札幌市の再開発事業に暗雲が漂っている。JR札幌駅北口の「北8西1」(約2ha)の再開発事業の事業主体となる「札幌駅北口8・1地区市街地再開発組合」が、地権者の合意形成なく設立され“暴走”しているからだ。24日には地権者の関係者が札幌市議会に事業見直しの陳情書を提出、再開発事業では珍しい足並みの乱れが生じている。(写真は、北8西1の再開発事業の予定地)

「北8西1」再開発は当初、50階建てマンション、12階建て医療・福祉棟、医療棟、立体駐車場の4棟の計画で2014年8月に市が都市計画決定した。それに伴い再開発準備組合に基本設計等の作成料として、15年3月に市や国の補助金1億3840万円が投入された。

 その後、北九条小学校の日影問題と建設コストの上昇によって当初計画から50階建てマンション、14階建てホテル、4階建て業務棟、立体駐車場の4棟に変更され、その変更案が16年6月に都市計画決定された。

 再開発事業を具体的に進めるには準備組合から正式な組合(以下、本組合)への移行が必要だが、「北8西1」は09年に準備組合が発足したものの、本組合設立は当初の14年から計画変更などによって地権者の合意形成が難航、10年経過した19年7月19日にようやく設立にこぎつけた。

 しかし、この本組合設立を巡って地権者の関係者は「準備組合の理事長は地権者の意向を十分に汲み取らず、コンサル会社と特定業務代行者であるゼネコンの意向を優先して組合設立を強行した」として計画段階からの見直しを求め、札幌市議会に陳情書を提出した。

 この関係者は、「市や国の補助金を含めて5年間で8億円近い累積不良債務が準備組合に生じている。
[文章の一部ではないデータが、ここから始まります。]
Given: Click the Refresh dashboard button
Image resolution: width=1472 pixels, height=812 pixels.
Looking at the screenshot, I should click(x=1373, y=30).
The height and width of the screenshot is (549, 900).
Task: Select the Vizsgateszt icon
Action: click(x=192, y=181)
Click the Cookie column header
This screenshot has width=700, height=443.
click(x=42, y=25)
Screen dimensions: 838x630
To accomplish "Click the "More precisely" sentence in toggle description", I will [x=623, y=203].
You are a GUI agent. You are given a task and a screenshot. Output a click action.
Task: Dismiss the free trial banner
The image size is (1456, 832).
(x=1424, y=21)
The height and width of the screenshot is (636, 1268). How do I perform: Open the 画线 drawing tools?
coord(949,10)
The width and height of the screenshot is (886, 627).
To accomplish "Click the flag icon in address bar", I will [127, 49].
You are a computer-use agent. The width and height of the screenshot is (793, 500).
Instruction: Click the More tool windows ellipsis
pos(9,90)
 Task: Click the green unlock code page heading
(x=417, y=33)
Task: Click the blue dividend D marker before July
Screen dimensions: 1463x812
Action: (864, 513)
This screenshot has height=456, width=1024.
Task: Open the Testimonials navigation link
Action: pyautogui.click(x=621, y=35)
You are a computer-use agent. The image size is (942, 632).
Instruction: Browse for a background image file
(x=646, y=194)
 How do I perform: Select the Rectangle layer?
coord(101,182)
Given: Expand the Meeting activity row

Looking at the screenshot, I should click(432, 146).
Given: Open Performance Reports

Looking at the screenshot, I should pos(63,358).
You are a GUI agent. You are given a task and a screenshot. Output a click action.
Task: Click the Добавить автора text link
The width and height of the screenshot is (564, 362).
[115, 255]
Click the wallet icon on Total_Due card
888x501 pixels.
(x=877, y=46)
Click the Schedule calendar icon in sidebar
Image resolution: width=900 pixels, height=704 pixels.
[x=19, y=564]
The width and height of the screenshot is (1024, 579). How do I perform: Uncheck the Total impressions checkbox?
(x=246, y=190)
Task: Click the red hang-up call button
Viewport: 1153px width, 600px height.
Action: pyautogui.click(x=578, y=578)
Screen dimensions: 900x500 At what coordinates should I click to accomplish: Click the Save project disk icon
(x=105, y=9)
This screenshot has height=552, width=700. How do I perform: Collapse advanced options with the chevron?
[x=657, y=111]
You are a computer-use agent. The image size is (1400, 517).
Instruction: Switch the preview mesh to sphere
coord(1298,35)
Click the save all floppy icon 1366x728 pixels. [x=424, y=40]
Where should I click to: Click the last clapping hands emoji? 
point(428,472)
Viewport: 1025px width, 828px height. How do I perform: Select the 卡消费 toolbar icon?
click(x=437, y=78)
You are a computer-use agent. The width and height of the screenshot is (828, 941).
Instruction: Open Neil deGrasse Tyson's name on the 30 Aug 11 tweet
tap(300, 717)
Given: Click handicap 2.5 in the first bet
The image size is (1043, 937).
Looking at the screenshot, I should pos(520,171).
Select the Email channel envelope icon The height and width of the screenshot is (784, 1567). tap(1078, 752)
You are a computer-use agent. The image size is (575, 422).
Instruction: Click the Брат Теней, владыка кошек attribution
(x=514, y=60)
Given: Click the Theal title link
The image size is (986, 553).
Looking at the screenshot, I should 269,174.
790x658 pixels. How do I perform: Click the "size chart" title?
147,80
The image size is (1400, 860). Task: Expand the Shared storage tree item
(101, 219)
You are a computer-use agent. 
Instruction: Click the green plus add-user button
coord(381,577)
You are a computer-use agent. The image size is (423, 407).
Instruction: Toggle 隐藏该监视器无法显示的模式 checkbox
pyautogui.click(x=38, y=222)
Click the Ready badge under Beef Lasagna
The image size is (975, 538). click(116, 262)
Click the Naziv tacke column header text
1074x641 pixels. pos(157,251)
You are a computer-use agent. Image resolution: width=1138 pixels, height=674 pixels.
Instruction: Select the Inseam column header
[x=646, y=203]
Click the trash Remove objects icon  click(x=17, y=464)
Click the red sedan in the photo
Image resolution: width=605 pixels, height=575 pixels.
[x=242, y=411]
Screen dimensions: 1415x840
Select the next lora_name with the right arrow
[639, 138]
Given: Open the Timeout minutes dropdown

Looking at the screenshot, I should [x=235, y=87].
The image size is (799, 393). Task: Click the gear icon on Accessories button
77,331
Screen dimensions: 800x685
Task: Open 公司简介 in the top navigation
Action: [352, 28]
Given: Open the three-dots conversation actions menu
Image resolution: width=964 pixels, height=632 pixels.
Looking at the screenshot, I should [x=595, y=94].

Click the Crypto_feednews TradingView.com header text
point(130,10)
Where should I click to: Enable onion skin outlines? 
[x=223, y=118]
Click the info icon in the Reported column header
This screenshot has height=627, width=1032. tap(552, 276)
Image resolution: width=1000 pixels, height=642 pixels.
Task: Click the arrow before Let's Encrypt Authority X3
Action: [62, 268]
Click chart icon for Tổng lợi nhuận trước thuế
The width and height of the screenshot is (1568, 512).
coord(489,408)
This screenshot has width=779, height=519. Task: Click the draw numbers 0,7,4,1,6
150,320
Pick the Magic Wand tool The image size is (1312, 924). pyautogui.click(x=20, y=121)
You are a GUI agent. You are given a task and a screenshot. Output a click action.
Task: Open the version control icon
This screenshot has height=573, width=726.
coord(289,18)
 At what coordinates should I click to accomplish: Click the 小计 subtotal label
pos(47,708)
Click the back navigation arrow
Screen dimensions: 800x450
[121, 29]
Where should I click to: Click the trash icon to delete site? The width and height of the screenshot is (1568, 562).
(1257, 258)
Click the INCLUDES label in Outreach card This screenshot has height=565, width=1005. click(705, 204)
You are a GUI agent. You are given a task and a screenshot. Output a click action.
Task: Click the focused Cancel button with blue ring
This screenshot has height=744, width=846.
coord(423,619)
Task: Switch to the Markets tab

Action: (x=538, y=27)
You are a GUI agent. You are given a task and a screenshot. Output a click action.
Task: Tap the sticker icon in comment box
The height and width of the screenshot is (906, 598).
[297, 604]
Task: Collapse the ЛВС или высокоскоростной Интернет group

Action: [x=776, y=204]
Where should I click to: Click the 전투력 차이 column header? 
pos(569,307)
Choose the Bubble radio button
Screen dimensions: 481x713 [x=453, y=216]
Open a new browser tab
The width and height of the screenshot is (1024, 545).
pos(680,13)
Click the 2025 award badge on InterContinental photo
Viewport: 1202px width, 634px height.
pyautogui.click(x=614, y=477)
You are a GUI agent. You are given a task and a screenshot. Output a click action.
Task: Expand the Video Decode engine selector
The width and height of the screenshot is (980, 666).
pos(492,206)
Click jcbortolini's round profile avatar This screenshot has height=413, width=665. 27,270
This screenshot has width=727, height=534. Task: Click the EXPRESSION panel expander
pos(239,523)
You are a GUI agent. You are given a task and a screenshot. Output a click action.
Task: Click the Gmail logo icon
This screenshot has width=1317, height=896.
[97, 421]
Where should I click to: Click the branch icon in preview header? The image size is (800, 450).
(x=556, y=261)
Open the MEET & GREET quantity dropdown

それだけの債務があり本組合設立は不可能だったにもかかわらず本組合設立を強行した。さらにこの再開発は認可基準を満たしておらず都市再開発法17条に違反している」と述べ、「都市再開発法に定められた組合設立要件に違反しているのにもかかわらず許可を出した札幌市の対応は問題」として市の認可を取り消すことを陳情している。

 陳情書は受理され、全市議の元に届くという。関係者は、「本事業は国内の市街地再開発事業の歴史に例を見ない法に公然と違反して組合設立を認めたもの。このまま本事業を継続実行した場合、地権者及び市民の権利及び財産、公共の福祉が蔑ろにされる」と訴えている。